I arrived in Labuan Bajo on January 21st, after a night in Jarkata Airport at the Digital Hotel (the pod-type room was perfectly suited for a long layover, I was actually quite happy with it). I had booked a hostel that had an airport pick up, so I wouldn’t have to worry about getting into town. In retrospect, my concern was unnecessary, seeing as how the airport is literally walking distance from most (if not all) hotels in the area, and if you have a large bag there are more than a few taxi and ojek drivers willing to take you – negotiate properly, a scooter will cost you around 15,000 rupies and a taxi about 50,000.
My plan was to spend a night there, then head out to Ende to see Mount Kelimutu volcano. I headed into town after checking into Green Hill Bed Station (new, nice hostel with very nice staff), making my way to Divine Diving Center, whom I had booked a liveaboard with on the 24th. Got all the paperwork out of the way, got sized up for gear and met Luke, the very cool british manager at Divine Diving. We had a nice chat and then I went for dinner at a nearby warung. I met a series of very nice, friendly people at the hostel, and discovered I would be travelling to Ende with one of these people.
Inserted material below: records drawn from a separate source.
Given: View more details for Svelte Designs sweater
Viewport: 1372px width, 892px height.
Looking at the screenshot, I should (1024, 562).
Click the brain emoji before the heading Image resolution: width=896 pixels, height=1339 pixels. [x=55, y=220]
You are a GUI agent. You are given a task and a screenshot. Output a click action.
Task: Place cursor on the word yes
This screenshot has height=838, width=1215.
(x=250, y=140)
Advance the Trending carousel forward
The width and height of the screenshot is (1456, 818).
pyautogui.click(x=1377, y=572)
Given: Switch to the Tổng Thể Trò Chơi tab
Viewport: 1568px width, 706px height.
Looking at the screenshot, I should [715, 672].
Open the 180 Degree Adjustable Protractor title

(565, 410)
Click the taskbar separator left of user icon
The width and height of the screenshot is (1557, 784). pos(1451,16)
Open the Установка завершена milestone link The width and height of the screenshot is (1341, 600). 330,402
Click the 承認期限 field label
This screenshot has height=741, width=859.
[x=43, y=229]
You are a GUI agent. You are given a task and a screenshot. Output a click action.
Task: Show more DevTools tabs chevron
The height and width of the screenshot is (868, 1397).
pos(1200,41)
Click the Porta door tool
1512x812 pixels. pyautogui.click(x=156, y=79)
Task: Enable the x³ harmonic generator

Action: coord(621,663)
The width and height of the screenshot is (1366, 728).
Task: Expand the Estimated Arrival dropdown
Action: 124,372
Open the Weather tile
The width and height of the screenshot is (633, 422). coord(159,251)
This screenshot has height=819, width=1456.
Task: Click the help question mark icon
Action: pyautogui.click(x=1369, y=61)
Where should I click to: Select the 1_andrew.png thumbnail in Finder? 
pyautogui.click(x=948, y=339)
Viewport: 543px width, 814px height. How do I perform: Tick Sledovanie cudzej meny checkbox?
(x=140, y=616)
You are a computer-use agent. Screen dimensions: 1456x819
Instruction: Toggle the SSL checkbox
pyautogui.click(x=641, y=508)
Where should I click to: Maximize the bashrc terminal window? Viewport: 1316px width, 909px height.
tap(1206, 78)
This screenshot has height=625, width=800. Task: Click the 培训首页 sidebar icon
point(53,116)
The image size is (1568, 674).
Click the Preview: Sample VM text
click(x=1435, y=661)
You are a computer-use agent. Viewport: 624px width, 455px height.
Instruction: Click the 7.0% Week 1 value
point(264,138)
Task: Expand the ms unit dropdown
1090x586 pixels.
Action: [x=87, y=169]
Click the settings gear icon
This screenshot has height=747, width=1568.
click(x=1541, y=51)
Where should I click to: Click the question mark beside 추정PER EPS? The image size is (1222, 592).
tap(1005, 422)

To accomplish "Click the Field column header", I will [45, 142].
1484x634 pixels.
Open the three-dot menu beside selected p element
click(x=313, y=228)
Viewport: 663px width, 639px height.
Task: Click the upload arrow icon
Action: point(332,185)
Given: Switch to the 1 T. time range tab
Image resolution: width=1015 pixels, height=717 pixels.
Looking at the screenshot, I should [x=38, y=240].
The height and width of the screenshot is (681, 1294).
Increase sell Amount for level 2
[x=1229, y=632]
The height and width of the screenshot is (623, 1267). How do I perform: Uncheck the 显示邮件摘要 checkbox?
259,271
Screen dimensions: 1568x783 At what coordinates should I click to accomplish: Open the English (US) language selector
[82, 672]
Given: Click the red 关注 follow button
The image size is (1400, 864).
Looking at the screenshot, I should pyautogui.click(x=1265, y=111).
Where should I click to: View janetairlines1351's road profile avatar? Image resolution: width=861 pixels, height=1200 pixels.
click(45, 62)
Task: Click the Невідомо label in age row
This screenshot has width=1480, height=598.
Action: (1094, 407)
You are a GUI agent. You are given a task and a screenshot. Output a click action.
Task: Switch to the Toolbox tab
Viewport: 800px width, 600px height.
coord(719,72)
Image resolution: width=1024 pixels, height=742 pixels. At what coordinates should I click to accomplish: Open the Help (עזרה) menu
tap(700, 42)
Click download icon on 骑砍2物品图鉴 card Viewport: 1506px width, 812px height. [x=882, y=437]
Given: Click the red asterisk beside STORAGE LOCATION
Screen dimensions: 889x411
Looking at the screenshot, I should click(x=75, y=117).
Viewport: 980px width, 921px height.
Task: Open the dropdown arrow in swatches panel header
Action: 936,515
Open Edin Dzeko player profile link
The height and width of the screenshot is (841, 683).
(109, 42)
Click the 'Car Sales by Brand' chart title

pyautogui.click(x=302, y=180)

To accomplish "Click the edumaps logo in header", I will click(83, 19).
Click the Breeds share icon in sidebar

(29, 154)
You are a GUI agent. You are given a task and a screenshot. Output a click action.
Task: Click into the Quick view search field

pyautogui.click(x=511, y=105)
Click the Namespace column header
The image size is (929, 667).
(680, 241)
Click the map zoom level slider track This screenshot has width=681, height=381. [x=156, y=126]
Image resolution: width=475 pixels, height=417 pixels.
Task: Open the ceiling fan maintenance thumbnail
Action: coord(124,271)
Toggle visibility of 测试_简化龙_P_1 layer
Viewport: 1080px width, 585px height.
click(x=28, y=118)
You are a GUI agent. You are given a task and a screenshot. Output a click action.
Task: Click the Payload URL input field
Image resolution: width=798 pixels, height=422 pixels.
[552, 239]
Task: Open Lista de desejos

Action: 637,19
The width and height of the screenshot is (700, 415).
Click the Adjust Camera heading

The next day I made it to the airport with the free shuttle, only to find my flight had been delayed for an hour. This delay kept getting extended further and further, until we were given cookies to munch on, seeing as how it had been two hours since we were supposed to depart. I kept asking for information, but no one was really giving me anything other than: the flight has been delayed coming in from bali. As it turns out, Ende airport closes at 6 pm, so by 5 pm, even if the plane was at the airport (which it was not), we would not have made it to Ende on time. Finally, the staff let us know that the flight had been postponed for the next day, in the very early morning. However, I had timed this part of the trip with a very small margin for mishaps. Thus, I was left with a decision: I could either take that flight and go to Ende, and a) rush to see the volcano for a couple of hours and rush back in order to make it to my flight to Labuan Bajo on the 24th, or b) skip Ende and mount Kelimutu and focus on my liveaboard, which I was truly excited about. So after getting a refund (And fighting a little about it because airlines never pay the real amount of the tickets), I walked back to town, in the hopes that I would feel better. It helped, because everyone I ran into on my way back into town said hello with either a wave or a smile. I checked back into the hostel, paid for a night and went to speak to the dive center, to let them know I would be around.
Seeing as how I had an empty day, I walked around town asking about prices and options for day tours and settled on taking a boat to see ___ caves and a couple of snorkeling spots. I was told to be ready at the meeting point at 8:30 am. That night, I tried the fish at the night market, which was very tasty and fresh, I highly recommend eating there! (see map of Labuan bajo). The next morning, I was ready at the set time, where I met a lovely german couple who had lived in various places around the world, and at least got to speak a little Spanish and get to hear their story. About half an hour later, I found out that no boats were allowed to leave the harbor, a determination made by the harbor master, and so we got refunds for this day trip. I quickly rushed to Divine Diving center to get the bad news that yes, that was correct and that the weather appeared to be turning, and it was possible that the determination be extended. Later in the afternoon I was told that Jakarta had sent word to Labuan Bajo that no boats were to leave the harbor until the 26th. This really hit home for me, because I was really looking forward to diving in the Komodo area, but also because it was the second time my plans had completely busted. Deflated, I went back to my hostel and started looking at different options online (going back to Ende, moving on to Bali again, staying in LB for a few days to just relax). Later that evening, I got word that the decree had been extended until the 28th. This is when I decided to hang out in LB and just relax for a few days, maybe write a little, possibly get some work done. On the 24th, early morning, everyone who was supposed to get on the liveaboard met at the dive center to be officially told that the boat would not go out, that weather was making a turn for the worse and to really consider the option of getting out of LB because there was a good chance diving would be pretty bad for at least a week or so.
And that, my friends, concludes how my very unlucky first trip to Labuan Bajo went. Met amazing people, had really good conversations, but got nowhere near Komodo dragons, sharks or mantas.